Sunday, March 13, 2011

Historicizing “Femme” in the Queer Vernacular

(A discussion of “Butch” and “Femme” Men.)
This reminds me a little bit of that episode of “This American Life” about sissies where Dan Savage talks about gay men policing masculinity within the queer community. He celebrates femme guys in that segment as hot and brave.
“It seems that a quote referring to femmes as girls angered some of the trans men in the community, and led to a discussion of transphobia in the femme community, as well as — and this is where it involves me directly — a discussion of variously male-identified folks who identify as femme, and whether that is okay. […]

However, I think they err in suggesting that queer men, specifically, who call themselves femme must be appropriating the identity from the specific, modern primarily queer female femme culture. Queer men have been calling each other butch or femme for ages. I was called “femme” by others ever since I came out, often in tones of high insult. One of the first books I read as I was coming out, and probably the first place I came across the word, was The Unofficial Gay Manual by Kevin DiLallo, a rather terrible guide to normative gayness, that uses the words “butch” (as a compliment) and “femme” (as an insult). It was published in 1994.

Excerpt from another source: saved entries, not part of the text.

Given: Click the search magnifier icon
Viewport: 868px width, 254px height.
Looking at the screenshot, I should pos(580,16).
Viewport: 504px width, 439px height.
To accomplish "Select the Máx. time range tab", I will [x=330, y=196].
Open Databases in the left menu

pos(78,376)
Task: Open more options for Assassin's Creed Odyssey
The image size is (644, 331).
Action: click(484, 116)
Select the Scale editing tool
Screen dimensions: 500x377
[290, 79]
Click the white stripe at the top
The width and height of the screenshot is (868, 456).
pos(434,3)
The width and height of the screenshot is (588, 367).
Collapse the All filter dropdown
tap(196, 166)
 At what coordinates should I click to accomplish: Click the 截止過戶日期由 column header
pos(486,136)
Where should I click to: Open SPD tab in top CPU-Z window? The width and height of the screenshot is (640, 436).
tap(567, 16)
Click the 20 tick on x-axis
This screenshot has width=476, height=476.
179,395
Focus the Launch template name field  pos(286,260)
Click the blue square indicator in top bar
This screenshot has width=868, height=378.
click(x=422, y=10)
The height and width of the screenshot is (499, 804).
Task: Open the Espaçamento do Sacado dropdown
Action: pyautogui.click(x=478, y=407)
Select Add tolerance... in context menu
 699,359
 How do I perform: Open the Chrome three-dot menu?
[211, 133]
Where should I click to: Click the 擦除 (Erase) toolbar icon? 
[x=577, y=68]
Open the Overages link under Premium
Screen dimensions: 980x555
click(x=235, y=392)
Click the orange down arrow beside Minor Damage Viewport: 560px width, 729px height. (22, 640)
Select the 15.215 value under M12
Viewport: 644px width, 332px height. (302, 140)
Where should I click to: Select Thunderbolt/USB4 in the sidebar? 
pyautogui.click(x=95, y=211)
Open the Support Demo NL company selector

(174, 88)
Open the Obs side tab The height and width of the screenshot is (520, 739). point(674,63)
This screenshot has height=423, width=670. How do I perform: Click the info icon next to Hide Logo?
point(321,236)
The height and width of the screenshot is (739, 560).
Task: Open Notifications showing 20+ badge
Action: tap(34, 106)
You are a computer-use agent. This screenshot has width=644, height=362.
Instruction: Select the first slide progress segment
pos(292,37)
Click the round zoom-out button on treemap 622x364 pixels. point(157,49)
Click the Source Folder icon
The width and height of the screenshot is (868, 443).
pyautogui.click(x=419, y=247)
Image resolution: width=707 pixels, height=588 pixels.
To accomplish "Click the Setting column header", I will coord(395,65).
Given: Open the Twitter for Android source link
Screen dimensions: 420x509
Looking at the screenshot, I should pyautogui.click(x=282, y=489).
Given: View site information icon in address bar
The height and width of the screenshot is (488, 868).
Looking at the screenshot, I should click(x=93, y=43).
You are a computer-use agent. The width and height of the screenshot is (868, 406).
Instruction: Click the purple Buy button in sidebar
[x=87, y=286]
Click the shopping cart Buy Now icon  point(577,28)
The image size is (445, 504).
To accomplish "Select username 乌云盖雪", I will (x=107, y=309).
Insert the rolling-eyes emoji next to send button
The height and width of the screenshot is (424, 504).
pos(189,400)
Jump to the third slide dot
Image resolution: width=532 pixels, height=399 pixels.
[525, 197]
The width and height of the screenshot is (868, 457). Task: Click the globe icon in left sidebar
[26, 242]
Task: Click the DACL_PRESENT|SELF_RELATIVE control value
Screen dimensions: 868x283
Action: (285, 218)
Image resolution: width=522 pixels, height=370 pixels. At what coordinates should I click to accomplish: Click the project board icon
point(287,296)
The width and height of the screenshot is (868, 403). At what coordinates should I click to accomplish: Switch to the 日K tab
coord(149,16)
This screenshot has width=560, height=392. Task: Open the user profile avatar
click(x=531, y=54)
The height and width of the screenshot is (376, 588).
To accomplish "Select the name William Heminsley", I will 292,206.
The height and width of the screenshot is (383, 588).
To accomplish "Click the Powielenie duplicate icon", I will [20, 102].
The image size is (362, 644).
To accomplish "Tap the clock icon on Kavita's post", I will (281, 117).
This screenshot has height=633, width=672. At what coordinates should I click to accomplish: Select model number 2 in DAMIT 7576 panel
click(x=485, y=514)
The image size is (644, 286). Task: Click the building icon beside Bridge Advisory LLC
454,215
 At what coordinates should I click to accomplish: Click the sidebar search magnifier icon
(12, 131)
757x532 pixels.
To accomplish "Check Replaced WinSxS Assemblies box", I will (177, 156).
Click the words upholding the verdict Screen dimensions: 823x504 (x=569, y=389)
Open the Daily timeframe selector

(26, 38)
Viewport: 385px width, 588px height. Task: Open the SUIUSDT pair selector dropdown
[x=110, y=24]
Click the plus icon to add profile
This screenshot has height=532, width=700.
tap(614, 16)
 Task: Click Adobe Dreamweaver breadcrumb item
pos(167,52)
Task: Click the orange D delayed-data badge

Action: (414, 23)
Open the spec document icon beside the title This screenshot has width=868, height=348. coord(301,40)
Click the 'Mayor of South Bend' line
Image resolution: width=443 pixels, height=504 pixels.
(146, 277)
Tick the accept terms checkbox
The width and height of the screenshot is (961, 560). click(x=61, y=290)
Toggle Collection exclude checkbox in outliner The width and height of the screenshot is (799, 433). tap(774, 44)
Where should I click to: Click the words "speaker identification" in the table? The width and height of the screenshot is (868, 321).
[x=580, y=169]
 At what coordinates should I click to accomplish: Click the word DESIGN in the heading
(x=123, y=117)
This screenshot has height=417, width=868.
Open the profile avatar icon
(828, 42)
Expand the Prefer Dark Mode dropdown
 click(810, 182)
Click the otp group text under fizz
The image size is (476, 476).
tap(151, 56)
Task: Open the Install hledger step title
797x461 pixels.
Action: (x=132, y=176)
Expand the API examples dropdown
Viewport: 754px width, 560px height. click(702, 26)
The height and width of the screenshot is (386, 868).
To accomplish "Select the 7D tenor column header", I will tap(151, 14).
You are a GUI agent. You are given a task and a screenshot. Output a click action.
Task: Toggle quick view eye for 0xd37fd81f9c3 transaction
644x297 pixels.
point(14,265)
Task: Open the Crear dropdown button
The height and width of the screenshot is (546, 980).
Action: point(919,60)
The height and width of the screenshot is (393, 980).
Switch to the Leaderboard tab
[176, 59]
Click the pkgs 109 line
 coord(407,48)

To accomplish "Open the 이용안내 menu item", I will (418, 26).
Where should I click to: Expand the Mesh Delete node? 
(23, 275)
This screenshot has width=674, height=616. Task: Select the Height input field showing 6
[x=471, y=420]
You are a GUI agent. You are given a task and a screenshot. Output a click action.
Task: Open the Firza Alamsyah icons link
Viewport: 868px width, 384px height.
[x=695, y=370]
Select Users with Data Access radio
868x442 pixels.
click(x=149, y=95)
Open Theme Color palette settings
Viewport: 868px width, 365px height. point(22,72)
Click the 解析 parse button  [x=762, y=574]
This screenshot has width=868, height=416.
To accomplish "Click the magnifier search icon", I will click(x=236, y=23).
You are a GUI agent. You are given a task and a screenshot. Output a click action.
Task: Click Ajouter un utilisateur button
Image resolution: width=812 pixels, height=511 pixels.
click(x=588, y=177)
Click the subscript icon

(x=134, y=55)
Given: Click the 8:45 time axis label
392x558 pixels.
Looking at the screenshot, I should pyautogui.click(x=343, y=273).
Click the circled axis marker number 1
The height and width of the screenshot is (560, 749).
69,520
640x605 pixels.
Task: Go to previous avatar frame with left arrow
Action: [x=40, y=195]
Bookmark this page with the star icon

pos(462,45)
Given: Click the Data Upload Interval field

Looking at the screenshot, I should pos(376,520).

I’ve since discovered that gay men have been using the words butch and femme much earlier than that. “Femme” is an entry in The Queens’ Vernacular: A Gay Man’s Lexicon by Bruce Rodgers, published in 1972, referring to both lesbians and to gay men. The latter definition is marked “dated,” suggesting that it had existed still earlier. “Butch” is also an entry, with the meaning “masculine heterosexual man” dated to the 1940s. As femme men’s star fell in the 1970s, “fem” became also one of the many epithets flung at effeminate men in Craig Alfred Hanson’s virulent screed “The Fairy Princess Exposed,” in Karla Jay and Allen Young, Out of the Closets: Voices of gay liberation, also published in 1972.
I’m not able to determine from these resources whether the word “femme” originated in the queer women’s or queer men’s community. (Couldn’t it have been both at the same time? I don’t think they were always as separate as they can be now.) But the point is that there is a history of gay men using “femme” (and “butch”) for decades, well before the rise of the modern femme community. Accordingly, I think I have a good reason to think of the word “femme” as part of my cultural heritage as a queer man; that’s certainly how I received it in the first place.”